После отъезда (бегства) семьи Нифонтовых в Кострому дом был передан (по воле С.А., как об этом свидетельствует А.А.Золотарев) Рыбинскому Естественно-историческому обществу.
Заразился сыпным тифом С.А., леча одного из больных. Умер, уже выздоравливая, от сердечного приступа. При нем в это время дежурила баба Вера, но, перед тем моментом, когда Сергею Александровичу стало плохо, она ненадолго отошла от его постели. А когда вернулась, принимать медицинские меры было уже поздно.

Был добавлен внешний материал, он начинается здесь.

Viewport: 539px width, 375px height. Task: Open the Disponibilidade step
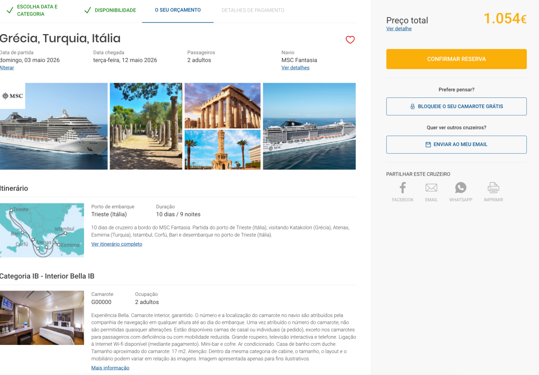[x=110, y=10]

Если бы Сергей Александрович выздоровел, его, вероятно, ожидали репрессии начала 1930-ых годов (такова была судьба других рыбинских врачей-общественников: Р.Р. Сыромятникова и К.А. Ливанова, которым посвящены пространные очерки в книге А.А. Золотарева «Campo santo моей памяти. Образы усопших в моем сознании»).

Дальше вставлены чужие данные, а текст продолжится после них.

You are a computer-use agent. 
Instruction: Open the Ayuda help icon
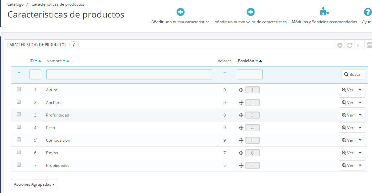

После отъезда (бегства) семьи Нифонтовых в Кострому дом был передан (по воле С.А., как об этом свидетельствовал Золотарев) Рыбинскому Естественно-историческому обществу. Вот как воспроизвел атмосферу жизни нифонтовской семьи в Рыбинске Алексей Алексеевич: “Одно то, что дом на Пушкинской улице, выстроенный Сергеем Александровичем в результате общей хозяйственной заботы и самоотвержения всей семьи, стал местом собраний, базою для работ музея Рыб. Н. Об-ва, глубоко сблизило меня как председателя РНО (16) со всею нифонтовскою семьею. Разбирая свои коллекции, мы еще вспоминали про себя: а вот это была Лелина комната, а здесь жил и принимал больных Сергей Александрович, и эти постоянные памятки одухотворяли наши безмолвные естественно-научные коллекции и одушевляли нас самих к бескорыстной настойчивой работе на пользу и просвещение рыбинцев, в частности, учащейся молодежи. Мне чудится, что и некий в самом деле идейный полет, то самое мусикийское краеведение, каким отличалось именно рыбинское краеведение, обязан в какой-то степени тем флюидам одухотворенности, радушия, душевности, какие источал на всех нас самый дом, который мы заняли сейчас же после того, как из него ушла милая и родная нам семья Сергея Александровича и Зинаиды Ивановны”.
Что-то чеховско-астровское, но совсем без скепсиса, было в моем деде. И внешне чем-то он был похож на Астрова, каким его играл Станиславский. В нем были вера в разум и волю человека, неистощимая и ровная энергия врача-практика, просветителя, общественного деятеля…
…У меня хранятся записная книжка и четыре письма С.А. из-за границы, а также официально утвержденный план дома и, смешно сказать, ключ от входных дверей дома на Пушкинской.